Alana mencoba berdiri, walaupun rasanya begitu sangat sulit. Dengan sekuat tenaga, Alana mencoba mengeluarkan suaranya untuk memanggil Rama.

"RAMA!!!!!!"

Alana terbangun dengan banyak peluh membasahi wajahnya. Mengatur napas yang memburu seperti habis berlari ribuan kilometer. Alana memejamkan matanya dan memijat pelipisnya yang kembali berdenyut setelah bangun tidur.

Mimpi itu lagi. Mimpi yang selalu membuat Alana ketakutan setiap waktunya. Mimpi yang seolah mengingatkan Alana kembali akan masa lalu yang membuatnya selalu merasa bersalah setiap waktunya.

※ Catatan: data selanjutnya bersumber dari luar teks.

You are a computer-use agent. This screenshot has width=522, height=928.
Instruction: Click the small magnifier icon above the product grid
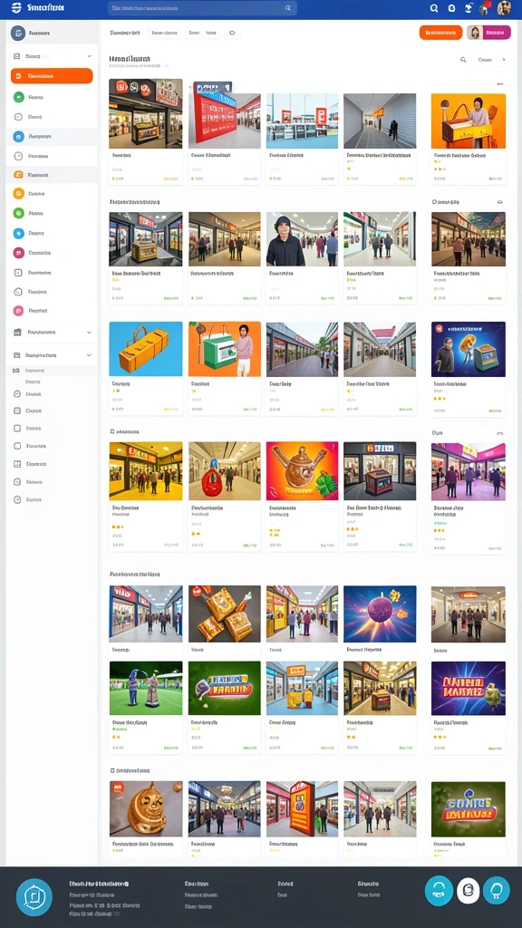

Alana melihat jam dindingnya yang sudah menunjukkan pukul 06.15 pagi.  "Ya ampun, udah pagi." Alana langsung turun dari kasurnya dan ngacir ke kamar mandi dan memakai seragamnya.

Alana beruntung karena saat ia datang gerbang belum di tutup. Alana berjalan menuju kelasnya. Namun ia berpapasan dengan Azka yang juga berjalan berlawanan arah dengannya. Alana tersenyum hendak menyapa Azka, namun cowok itu hanya menunjukkan wajah datarnya, berlalu begitu saja tanpa menoleh sedikitpun pada Alana.

Alana mengerutkan keningnya heran dengan sikap Azka. Tidak biasanya cowok itu bersikap seperti ini padanya. Biasanya Azka akan menyapanya lebih dulu dan selalu mencari ulah untuk menganggu Alana. Namun sekarang cowok itu kembali bersikap seperti dulu padanya.

Sebenarnya apa yang sudah terjadi?

Alana memutuskan untuk kembali berjalan menuju kelasnya. Mungkin Azka sedang ada masalah makanya dia bersikap seperti itu.

Azka menghentikan langkahnya. Menghela napas dan memejamkan matanya. Jujur, sebenarnya hatinya sakit saat harus mengabaikan Alana seperti tadi. Mungkin ini adalah cara terbaik untuknya berpikir. Jika hatinya sudah lebih baik, ia berjanji akan kembali pada Alana.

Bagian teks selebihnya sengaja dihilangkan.